Nuclear reactors have a heat efficiency of ~33% so you need to dump the remaining somewhere. That is 66% of the heat energy remain after the turbine has removed the possible mechanical energy. Just an annoying factor of Carnot's Law.
If you can do district heating or similar it's all good, but you still need a permanent source of cooling capacity with enough redundancy to cool the reactor in case of an unplanned shutdown.
Increasing temperatures increase steam pressure until a rupture occurs, and the water boils away. The steel reactor vessel and structural elements will then inevitably melt, and the reaction will continue until the molten fuel can spread out enough to lose criticality. This is called a meltdown.

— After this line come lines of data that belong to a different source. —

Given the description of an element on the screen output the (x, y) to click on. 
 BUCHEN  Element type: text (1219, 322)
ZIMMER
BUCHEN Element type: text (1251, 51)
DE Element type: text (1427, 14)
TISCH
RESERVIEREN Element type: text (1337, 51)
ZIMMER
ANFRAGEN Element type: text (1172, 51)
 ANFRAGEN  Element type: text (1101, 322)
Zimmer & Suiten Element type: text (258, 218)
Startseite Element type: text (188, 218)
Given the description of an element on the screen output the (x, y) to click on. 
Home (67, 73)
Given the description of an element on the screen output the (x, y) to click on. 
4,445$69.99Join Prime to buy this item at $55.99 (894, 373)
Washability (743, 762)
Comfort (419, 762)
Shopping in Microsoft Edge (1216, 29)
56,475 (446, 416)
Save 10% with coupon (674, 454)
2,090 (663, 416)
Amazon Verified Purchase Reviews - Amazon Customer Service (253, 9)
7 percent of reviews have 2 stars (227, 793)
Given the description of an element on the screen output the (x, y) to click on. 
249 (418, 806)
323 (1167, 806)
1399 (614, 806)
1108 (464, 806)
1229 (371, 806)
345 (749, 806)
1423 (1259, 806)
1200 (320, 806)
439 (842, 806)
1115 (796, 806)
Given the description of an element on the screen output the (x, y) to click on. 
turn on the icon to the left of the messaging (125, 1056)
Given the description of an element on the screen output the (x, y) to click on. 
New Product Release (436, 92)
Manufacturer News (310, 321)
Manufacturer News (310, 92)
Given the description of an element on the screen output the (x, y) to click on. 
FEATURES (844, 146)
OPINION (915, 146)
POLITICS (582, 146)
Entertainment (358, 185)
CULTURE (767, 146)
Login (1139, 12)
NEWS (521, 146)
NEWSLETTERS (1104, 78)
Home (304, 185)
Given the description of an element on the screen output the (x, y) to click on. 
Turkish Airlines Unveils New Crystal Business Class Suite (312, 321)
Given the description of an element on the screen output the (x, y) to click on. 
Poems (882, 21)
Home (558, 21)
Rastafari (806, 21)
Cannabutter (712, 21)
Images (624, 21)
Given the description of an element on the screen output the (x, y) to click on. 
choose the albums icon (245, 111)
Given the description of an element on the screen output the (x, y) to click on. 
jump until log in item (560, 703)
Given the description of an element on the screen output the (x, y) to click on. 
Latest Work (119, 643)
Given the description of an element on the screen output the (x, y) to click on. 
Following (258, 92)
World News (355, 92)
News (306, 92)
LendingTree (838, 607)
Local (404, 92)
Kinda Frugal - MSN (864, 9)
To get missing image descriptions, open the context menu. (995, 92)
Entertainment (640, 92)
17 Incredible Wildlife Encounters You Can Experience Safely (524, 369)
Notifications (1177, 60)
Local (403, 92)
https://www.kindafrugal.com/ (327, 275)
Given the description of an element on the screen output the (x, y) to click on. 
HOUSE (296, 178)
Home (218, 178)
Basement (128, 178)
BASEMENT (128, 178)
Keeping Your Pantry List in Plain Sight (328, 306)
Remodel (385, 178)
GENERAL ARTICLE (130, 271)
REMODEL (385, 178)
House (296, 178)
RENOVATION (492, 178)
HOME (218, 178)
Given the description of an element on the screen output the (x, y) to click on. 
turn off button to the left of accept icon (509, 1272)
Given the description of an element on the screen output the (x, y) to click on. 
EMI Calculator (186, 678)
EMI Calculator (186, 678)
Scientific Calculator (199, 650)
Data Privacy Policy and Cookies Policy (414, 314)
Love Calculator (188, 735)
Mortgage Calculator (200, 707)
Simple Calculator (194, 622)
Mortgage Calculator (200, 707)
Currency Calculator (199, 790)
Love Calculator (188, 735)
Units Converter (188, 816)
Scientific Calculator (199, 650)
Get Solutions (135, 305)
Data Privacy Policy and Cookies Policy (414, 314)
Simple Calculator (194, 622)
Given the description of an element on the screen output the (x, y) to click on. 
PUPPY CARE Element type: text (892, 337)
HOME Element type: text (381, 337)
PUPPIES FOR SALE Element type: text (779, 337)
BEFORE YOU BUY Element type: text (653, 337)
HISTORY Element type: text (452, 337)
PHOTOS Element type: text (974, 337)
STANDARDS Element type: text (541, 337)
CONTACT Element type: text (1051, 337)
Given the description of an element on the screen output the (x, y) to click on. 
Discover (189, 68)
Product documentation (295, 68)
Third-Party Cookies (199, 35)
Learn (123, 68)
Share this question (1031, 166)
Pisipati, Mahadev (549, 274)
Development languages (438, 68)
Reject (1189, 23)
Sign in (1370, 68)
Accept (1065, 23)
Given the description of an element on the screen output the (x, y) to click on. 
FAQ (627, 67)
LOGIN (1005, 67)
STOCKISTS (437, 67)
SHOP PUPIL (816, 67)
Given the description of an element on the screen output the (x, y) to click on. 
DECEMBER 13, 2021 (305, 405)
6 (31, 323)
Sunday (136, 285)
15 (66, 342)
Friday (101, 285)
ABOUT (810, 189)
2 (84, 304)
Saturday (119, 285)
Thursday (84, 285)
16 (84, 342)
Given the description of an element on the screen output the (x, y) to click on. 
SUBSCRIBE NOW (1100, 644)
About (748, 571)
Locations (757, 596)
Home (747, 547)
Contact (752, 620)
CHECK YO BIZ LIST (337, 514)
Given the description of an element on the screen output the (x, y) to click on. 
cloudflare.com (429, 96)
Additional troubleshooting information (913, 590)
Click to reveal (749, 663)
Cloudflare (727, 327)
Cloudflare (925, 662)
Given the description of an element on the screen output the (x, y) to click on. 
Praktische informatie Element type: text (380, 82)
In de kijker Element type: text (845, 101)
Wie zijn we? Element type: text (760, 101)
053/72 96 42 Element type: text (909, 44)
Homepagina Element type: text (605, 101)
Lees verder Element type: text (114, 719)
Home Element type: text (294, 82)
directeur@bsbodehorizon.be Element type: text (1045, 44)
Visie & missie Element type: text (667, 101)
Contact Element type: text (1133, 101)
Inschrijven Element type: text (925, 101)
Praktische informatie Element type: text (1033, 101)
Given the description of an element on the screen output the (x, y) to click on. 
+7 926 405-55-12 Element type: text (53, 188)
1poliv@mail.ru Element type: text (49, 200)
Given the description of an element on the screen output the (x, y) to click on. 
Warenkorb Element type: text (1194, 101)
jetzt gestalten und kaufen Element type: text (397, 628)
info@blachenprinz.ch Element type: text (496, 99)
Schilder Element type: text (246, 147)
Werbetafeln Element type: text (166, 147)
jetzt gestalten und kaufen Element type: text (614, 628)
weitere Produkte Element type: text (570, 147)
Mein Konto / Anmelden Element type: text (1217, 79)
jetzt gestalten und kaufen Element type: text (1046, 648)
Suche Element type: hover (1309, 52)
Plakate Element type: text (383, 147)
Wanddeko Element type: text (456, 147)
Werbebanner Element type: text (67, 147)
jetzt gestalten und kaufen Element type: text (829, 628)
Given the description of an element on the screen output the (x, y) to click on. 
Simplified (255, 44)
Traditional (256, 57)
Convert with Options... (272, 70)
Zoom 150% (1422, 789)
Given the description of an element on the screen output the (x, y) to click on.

This is why many new reactor designs do not use water as coolant but instead molten salt[0] or inert gas[1], to avoid the risk of steam explosion. This alone does not make those reactors inherently safe but it can help keep radioactive material from being violently spread outside the reactor in the event of catastrophic failure.
> Increasing temperatures increase steam pressure until a rupture occurs, and the water boils away.
Generally, no. Chernobyl is the biggest example of this happening, but it only happened because the reactor itself was basically exploding anyway.
Steam pressure doesn't build up gradually, generally. Relief valves -even just burst points- are just too simple and robust. The much more common issue is that hot reactor fuel causes water to break down and release hydrogen which accumulates at the top of the reactor and eventually explodes, and then the water boils off.
> Relief valves -even just burst points- are just too simple and robust
I'm not sure you've heard about this[0] accident:
"The accident began with failures in the non-nuclear secondary system, followed by a stuck-open pilot-operated relief valve in the primary system, which allowed large amounts of nuclear reactor coolant to escape."
As one of the other sibling comments noted, a turbine can extract maybe 33% of the thermal energy if it’s operating at the theoretical maximum Carnot efficiency. The other 66% must be dumped somewhere to avoid accidents.
If you want a temperature gradient then you want the reactor as hot as you can and the condenser as cool as you can, so I still don’t understand why you want to cool the reactor?
The cooling system is also how you extract energy from the reactor. Anything you do to extract energy will have this effect; if it didn’t you’d have a perpetual motion machine.
The cooling sounds like a side-effect then. The goal isn't to cool for the sake of it. You want the energy out of it. If you just want a cooling system you could spray water onto it and let the steam escape. That'd be an effective cooling system. What people really mean is that they want to usefully extract the energy.
Well, about 10% of the heat a reactor creates is from the radioactive decay of fission products, so even when a reactor is “scrammed” (shutdown, no fission occurring) you need to be able to extract megawatts of heat to keep it stable - hence you need powered pumps, access to water, condensation towers, etc.